Last update:
The central government can increase GST on cigarettes and tobacco from 28% to 40% and add a excise duty to maintain revenue. The current total tax is 53%, which is 75% recommended below
In the 2022-23 financial year, tobacco products generated Rs 72,788 crore in tax revenue. (Representative/AP File)
The central government is considering increasing GST Cigarette And tobacco products to prevent tax reduction in tax revenue. Currently, in addition to 28% GST, other fees are levied, causing the total tax burden to 53%. However, it is much lower than 75% recommended by the World Health Organization (WHO).
The government is considering increasing the Goods and Services Tax (GST) on cigarette and tobacco products as the compensation cess imposed on these products is scheduled to end.
Currently, in addition to 28% GST, compensation cess and other charges are levied on cigarettes and tobacco products, resulting in a total tax of 53%. The government is considering increasing GST by 40% and imposing a separate excise duty.

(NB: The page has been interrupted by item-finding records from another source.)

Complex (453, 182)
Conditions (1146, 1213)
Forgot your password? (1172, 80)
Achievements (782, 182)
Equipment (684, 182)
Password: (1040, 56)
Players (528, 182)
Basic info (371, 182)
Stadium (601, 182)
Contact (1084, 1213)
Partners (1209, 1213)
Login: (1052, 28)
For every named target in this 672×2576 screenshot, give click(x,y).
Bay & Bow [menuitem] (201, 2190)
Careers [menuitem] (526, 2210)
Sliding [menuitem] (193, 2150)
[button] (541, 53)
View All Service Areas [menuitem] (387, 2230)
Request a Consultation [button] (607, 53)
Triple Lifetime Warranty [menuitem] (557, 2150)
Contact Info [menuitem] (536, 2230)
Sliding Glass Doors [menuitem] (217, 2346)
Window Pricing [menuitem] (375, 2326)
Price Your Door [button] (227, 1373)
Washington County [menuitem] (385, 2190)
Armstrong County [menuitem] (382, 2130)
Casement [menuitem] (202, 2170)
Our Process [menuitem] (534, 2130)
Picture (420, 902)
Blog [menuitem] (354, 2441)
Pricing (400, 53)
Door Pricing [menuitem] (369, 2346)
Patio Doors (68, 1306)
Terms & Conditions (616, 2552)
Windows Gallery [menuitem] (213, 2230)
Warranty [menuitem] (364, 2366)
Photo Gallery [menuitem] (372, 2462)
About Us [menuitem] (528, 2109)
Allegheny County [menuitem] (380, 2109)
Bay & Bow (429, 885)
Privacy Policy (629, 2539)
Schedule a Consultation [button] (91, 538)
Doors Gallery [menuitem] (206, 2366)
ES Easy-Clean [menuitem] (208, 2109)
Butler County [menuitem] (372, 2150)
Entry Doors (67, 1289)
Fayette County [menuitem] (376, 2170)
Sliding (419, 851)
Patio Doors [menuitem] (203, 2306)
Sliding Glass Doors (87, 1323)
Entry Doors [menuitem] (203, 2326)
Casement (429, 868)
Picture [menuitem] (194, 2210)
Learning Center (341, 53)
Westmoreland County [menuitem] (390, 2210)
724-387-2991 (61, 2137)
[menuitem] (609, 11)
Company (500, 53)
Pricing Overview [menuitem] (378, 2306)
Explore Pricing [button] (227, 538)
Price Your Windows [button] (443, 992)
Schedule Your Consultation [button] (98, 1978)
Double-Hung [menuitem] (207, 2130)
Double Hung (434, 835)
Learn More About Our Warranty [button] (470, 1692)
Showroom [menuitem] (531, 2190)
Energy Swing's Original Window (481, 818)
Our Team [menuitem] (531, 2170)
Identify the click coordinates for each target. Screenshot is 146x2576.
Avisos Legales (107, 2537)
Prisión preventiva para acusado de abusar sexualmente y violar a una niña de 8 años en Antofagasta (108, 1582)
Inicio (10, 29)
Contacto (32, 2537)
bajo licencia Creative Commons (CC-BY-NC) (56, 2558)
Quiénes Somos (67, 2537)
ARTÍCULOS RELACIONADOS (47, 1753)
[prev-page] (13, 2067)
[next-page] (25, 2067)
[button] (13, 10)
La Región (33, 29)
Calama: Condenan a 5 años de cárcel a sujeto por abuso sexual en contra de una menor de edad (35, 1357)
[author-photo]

Its purpose is to ensure that tax revenue from these products remains unaffected after the compensation cess is over. Effective until 31 March 2026, this cess will not be replaced with an option as it is considered ineffective, according to an official.
Cigarettes and tobacco products are classified as ‘sin goods’, which means that the products were considered harmful to health. Apart from GST, basic excise duty and national disaster contingency contingency contingency duties are also imposed on them.
The World Health Organization (WHO) recommends 75% tax on cigarettes. However, in India, the current tax rate is 53%. Tobacco and tobacco products represent an adequate source of tax revenue for the Government of India. In the 2022-23 financial year, these products generated Rs 72,788 crore in tax revenue.
Another option before the Central Government is to apply a health cess in place of compensation cess; However, some states oppose it. The central government is also not in favor of presenting any new cess.
The GST Council established a group of ministers (GOMs) to remove tobacco product taxation concerns. The group recommended the GST cess component to link the product to the maximum retail price (MRP) instead of the selling price. Groups on the fitment committee and rationalization of rates are currently reviewing the case.